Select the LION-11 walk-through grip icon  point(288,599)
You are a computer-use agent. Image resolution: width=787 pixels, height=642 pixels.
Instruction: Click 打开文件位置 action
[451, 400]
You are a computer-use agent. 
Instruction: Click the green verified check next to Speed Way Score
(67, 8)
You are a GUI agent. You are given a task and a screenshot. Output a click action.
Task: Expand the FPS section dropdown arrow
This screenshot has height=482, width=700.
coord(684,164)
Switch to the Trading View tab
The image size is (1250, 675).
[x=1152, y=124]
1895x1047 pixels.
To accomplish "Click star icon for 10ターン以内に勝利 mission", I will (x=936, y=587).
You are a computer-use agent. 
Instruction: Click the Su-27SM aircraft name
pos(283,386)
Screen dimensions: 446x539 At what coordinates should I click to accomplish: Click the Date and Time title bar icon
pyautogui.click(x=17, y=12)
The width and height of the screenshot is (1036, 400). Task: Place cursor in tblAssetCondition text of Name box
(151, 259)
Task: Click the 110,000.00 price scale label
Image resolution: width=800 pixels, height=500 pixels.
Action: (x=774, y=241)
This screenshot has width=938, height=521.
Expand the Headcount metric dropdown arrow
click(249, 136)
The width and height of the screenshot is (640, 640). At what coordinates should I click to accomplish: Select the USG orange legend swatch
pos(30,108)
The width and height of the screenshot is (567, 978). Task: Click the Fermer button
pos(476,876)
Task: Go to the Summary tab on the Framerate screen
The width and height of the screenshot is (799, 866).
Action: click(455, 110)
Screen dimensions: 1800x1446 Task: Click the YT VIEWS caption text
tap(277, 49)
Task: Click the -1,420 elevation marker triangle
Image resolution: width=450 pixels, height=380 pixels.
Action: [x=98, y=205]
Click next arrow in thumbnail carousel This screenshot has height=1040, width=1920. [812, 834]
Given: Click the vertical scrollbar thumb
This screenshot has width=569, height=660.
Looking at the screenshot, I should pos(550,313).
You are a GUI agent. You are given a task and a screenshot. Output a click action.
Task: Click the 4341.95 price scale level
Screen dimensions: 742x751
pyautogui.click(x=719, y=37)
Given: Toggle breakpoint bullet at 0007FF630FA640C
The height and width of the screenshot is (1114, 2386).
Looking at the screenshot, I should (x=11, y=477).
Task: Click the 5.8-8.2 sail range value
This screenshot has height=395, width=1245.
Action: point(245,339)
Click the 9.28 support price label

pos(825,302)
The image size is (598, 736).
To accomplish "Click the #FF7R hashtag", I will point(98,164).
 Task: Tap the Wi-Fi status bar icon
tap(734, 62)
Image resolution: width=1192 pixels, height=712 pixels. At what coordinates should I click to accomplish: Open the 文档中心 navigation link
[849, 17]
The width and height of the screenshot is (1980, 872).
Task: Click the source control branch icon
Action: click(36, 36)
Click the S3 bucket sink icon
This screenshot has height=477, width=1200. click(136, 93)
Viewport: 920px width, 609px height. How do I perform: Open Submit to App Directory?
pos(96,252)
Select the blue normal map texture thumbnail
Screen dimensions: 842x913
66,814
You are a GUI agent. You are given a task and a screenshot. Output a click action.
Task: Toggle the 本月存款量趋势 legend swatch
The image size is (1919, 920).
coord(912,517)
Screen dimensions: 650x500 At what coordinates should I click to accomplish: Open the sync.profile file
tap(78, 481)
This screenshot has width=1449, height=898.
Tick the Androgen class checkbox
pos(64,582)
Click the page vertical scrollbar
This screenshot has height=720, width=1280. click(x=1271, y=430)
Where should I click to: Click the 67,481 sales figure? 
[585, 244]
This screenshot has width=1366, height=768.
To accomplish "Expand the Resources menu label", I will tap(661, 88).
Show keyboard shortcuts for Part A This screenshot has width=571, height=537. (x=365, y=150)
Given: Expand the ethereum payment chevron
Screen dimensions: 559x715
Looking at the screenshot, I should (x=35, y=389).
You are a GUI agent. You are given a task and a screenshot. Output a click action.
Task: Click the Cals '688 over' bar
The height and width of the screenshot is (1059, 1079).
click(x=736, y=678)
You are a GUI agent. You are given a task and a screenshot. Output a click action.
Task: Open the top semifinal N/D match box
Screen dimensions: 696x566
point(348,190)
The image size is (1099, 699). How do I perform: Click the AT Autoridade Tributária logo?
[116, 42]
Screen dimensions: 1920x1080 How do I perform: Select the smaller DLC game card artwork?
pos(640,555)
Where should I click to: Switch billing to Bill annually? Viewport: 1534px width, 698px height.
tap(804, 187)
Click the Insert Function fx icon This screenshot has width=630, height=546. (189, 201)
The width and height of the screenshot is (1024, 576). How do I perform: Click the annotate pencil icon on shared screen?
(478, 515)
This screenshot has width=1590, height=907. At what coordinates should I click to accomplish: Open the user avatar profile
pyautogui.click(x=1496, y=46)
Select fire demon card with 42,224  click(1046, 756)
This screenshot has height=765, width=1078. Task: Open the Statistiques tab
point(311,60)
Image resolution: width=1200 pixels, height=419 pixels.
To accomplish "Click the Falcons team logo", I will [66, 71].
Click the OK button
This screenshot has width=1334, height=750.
^^^^
**ACTION ITEM**
Find each line in the records holding the string "will" and show it.

**WRITTEN RESPONSE**
To accomplish "Click star icon for 10ターン以内に勝利 mission", I will (x=936, y=587).
To accomplish "Click the #FF7R hashtag", I will point(98,164).
To accomplish "Expand the Resources menu label", I will tap(661, 88).
To accomplish "Click the Falcons team logo", I will [66, 71].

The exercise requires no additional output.